In the simulation, we generate data from the distribution defined by X ~ Unif(−1, 1), A|X = x ~ Bern(expit(−x)), Y|A = a, X = x ~ N(μ_0,a(x), 0.25²) where

$${\mu }_{00}:x\mapsto I(-1\le x<-3/4)+\pi I(-3/4\le x<-1/2)+10x^{2}I(-1/4\le x<1/4)+\sqrt{2}I(1/4\le x<1/2)+\text{exp}(-1)I(1/2\le x<3/4)+\sqrt[3]{3}I(3/4\le x\le 1),$$

$${\mu }_{01}:x\mapsto x^{2}I(x<-1/3)+\text{exp}(x)I(-1/3\le x\langle 1/3)+I(x\rangle 1/3)$$

The series is the tensor product [4] of univariate trigonometric series in E.2.1. The sample sizes are the same as in E.2.1.

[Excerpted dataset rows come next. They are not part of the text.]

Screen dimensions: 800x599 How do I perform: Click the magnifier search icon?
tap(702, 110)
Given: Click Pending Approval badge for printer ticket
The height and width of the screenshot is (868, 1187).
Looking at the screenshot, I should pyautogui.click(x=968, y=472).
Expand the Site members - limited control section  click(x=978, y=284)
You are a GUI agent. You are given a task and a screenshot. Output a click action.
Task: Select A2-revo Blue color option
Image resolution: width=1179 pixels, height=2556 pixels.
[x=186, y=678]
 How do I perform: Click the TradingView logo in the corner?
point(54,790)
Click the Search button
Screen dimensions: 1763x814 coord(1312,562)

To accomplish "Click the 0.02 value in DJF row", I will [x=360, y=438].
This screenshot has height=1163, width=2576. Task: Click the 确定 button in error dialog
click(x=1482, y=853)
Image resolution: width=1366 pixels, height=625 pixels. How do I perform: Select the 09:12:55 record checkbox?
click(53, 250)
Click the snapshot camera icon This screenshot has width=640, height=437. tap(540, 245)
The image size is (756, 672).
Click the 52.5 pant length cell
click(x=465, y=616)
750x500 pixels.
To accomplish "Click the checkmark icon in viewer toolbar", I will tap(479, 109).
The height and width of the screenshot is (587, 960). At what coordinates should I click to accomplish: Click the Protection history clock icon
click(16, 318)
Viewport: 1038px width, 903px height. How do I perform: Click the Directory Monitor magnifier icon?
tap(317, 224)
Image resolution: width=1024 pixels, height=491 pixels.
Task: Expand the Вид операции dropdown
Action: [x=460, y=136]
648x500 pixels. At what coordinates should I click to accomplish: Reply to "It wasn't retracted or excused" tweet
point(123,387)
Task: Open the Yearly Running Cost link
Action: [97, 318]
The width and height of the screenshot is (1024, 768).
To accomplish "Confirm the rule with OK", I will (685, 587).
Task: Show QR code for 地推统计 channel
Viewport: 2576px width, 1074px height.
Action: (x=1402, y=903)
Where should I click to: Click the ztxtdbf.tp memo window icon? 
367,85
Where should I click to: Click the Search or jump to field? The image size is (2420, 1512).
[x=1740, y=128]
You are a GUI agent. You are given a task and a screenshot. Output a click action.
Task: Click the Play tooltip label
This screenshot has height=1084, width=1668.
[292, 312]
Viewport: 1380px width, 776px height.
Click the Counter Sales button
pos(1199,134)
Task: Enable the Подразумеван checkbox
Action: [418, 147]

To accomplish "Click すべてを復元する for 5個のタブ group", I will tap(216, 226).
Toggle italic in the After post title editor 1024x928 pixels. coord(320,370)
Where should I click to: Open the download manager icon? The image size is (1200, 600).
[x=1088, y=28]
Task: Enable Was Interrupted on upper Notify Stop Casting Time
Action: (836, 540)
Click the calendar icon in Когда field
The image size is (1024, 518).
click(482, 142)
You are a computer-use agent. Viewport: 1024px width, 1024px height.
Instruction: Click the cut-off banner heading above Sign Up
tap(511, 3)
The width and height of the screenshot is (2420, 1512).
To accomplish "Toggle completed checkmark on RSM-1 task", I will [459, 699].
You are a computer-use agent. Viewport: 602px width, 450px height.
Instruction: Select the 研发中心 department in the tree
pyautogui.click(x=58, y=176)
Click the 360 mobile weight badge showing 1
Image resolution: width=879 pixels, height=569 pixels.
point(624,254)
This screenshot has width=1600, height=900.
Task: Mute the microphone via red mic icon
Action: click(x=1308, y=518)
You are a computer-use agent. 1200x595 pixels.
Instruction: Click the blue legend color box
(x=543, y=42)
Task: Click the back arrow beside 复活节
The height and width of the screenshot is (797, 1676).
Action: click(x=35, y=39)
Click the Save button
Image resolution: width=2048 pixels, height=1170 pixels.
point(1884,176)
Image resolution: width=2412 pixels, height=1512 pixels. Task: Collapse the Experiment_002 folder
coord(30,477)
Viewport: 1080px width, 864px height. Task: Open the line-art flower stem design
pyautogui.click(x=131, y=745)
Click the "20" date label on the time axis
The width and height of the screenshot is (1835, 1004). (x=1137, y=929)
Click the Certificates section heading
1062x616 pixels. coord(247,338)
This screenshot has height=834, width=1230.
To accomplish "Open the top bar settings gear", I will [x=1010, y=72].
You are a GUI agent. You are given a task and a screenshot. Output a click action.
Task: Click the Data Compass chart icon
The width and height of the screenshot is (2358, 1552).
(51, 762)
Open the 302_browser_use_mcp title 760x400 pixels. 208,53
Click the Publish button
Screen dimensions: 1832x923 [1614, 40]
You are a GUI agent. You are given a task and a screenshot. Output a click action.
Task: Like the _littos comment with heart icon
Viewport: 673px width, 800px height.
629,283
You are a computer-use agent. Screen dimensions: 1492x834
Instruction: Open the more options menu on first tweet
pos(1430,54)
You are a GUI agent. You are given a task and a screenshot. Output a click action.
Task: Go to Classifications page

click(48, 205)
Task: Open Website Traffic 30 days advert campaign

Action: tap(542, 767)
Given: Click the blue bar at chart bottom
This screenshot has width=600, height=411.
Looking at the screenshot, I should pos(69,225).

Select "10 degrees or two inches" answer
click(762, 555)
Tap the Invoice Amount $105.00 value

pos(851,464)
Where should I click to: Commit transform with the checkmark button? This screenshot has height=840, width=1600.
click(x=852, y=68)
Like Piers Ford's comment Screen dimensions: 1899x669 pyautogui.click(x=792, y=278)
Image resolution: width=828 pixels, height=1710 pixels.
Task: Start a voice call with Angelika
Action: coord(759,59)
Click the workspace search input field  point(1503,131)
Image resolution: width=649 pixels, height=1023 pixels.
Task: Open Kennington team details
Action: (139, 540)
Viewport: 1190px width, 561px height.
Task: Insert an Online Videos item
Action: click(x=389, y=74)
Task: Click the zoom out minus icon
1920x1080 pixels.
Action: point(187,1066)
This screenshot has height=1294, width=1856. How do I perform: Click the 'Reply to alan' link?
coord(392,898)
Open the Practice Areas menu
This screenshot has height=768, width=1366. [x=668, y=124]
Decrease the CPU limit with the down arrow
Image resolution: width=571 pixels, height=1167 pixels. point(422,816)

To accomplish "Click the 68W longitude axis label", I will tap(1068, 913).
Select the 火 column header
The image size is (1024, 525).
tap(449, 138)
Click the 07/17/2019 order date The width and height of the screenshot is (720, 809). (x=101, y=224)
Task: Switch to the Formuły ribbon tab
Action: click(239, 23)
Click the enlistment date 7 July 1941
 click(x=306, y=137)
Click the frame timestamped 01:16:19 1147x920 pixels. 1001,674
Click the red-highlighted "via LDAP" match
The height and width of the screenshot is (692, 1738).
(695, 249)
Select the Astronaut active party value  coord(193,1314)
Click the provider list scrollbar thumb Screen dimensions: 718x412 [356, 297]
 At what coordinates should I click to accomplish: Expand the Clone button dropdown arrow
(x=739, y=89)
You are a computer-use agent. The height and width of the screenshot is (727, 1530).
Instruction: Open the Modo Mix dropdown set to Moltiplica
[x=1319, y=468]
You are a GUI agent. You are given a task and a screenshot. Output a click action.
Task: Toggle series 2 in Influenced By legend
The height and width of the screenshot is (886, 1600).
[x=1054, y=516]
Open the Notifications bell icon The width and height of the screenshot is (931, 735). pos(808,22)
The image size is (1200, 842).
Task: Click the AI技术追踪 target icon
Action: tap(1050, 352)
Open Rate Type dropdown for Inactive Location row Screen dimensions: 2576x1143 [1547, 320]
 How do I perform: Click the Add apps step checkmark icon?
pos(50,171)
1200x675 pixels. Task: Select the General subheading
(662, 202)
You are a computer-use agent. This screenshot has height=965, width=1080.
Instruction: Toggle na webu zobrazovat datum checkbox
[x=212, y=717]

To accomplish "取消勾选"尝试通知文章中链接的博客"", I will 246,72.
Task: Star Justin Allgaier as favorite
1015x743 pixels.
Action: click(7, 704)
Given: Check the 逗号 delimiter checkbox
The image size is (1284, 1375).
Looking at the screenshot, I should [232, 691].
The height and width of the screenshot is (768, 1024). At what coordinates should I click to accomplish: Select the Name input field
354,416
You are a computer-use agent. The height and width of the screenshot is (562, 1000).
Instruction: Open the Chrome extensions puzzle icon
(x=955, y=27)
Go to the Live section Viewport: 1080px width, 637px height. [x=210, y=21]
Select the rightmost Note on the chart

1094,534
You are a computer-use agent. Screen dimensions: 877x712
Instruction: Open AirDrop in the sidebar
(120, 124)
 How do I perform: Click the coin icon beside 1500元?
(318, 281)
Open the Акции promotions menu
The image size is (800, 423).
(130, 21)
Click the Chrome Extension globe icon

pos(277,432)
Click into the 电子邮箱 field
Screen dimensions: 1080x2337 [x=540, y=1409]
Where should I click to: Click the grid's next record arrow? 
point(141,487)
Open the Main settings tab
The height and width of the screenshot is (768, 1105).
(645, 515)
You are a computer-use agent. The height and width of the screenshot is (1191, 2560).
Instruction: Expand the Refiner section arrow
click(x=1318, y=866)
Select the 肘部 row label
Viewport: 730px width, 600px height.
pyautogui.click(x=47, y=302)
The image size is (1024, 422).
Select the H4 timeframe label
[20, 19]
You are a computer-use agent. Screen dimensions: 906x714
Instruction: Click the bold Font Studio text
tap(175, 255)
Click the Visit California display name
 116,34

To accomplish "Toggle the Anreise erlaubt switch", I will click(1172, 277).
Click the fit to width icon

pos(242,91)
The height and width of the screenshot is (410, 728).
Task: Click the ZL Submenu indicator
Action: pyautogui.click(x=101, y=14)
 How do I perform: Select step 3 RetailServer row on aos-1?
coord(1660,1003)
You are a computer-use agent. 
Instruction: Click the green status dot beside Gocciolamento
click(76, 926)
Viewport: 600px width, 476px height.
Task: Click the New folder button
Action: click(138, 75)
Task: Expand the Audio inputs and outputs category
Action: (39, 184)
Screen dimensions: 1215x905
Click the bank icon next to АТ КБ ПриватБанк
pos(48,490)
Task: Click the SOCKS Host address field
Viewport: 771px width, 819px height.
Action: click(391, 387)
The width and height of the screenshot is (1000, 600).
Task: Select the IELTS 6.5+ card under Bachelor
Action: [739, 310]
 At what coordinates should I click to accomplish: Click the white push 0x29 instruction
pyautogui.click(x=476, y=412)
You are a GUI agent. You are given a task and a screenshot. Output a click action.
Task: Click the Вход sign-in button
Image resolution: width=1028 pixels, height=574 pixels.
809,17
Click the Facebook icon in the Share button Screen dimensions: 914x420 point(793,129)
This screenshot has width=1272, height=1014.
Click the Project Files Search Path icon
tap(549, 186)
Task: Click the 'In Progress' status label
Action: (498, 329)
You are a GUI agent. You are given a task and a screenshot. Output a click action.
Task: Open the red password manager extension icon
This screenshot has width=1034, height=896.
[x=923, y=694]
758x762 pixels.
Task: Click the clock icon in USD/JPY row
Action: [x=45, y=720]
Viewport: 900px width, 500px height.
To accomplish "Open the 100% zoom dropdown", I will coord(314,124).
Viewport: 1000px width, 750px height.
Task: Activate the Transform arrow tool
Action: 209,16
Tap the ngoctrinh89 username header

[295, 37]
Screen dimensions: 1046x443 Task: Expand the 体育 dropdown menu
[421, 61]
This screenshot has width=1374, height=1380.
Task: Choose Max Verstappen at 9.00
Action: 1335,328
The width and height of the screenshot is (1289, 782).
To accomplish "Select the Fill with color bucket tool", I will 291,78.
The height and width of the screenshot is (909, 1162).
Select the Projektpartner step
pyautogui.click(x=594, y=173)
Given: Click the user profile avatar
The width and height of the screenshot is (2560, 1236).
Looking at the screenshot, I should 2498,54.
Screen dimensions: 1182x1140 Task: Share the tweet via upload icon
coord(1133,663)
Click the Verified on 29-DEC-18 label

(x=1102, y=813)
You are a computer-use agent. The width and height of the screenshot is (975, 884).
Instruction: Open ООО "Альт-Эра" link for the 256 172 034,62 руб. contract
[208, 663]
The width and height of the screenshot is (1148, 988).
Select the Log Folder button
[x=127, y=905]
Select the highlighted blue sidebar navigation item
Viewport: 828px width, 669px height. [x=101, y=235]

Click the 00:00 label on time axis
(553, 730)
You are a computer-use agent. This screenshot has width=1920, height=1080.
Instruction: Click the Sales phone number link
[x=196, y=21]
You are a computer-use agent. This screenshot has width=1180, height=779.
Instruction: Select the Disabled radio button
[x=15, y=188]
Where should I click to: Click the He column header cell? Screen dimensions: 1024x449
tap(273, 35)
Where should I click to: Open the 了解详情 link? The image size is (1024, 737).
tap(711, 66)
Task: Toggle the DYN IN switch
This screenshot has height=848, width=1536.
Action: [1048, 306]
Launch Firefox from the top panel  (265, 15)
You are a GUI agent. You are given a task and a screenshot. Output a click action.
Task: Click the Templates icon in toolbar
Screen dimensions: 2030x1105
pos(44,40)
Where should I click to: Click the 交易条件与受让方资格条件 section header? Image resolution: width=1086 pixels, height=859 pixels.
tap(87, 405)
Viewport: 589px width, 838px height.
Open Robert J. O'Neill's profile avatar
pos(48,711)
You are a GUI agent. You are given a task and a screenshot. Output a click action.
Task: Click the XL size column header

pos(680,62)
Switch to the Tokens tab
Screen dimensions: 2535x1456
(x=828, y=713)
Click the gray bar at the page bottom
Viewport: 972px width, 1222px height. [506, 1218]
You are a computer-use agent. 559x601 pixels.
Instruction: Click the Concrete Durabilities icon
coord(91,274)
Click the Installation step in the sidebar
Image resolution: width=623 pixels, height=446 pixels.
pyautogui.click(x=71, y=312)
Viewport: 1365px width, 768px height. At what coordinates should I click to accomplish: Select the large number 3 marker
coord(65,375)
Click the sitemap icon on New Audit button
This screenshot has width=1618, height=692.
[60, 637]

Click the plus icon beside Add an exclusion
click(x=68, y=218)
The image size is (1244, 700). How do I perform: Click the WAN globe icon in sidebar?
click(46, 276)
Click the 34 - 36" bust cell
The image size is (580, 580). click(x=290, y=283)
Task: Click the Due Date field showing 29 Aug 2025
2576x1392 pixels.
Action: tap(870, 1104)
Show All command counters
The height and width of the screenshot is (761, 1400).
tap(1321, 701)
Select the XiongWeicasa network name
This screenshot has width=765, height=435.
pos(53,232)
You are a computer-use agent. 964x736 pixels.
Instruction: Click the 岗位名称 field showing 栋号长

E.3.2. Violation of Condition C5*

In the simulation, we generate data from the distribution defined by X ~ Unif(−1, 1), A|X = x ~ Bern(g₀(x)), Y|A = a, X = x ~ N(μ_0,a(x), 0.25²) where μ_0a : x ↦ exp(−x² + 0.8ax + 0.5a) (a ∈ {0, 1}) and

$$g_0:x\mapsto \text{expit}\left\{\left(-\frac{5}{3}{x}^3-\frac{15}{4}{x}^2-\frac{5}{3}x-\frac{25}{96}\right)I\left(x\le -\frac{1}{2}\right)+\left(\frac{5}{6}{x}^4+\frac{5}{3}{x}^3\right)I\left(-\frac{1}{2}<x\le 0\right)+\frac{5}{3}{x}^{3}I\left(0<x\le \frac{1}{2}\right)+\left(5x^2-\frac{15}{4}x+\frac{5}{6}\right)I\left(x>\frac{1}{2}\right)\right\}.$$

We consider sample sizes 500, 1000, 2000, 5000, 10000 and 20000; for each sample size, we run 1000 simulations. Our goal is to explore the behavior of the plug-in estimator when $\dot{\Psi }$, instead of θ₀, is rough, so we use kernel regression [17] to estimate θ₀ for convenience.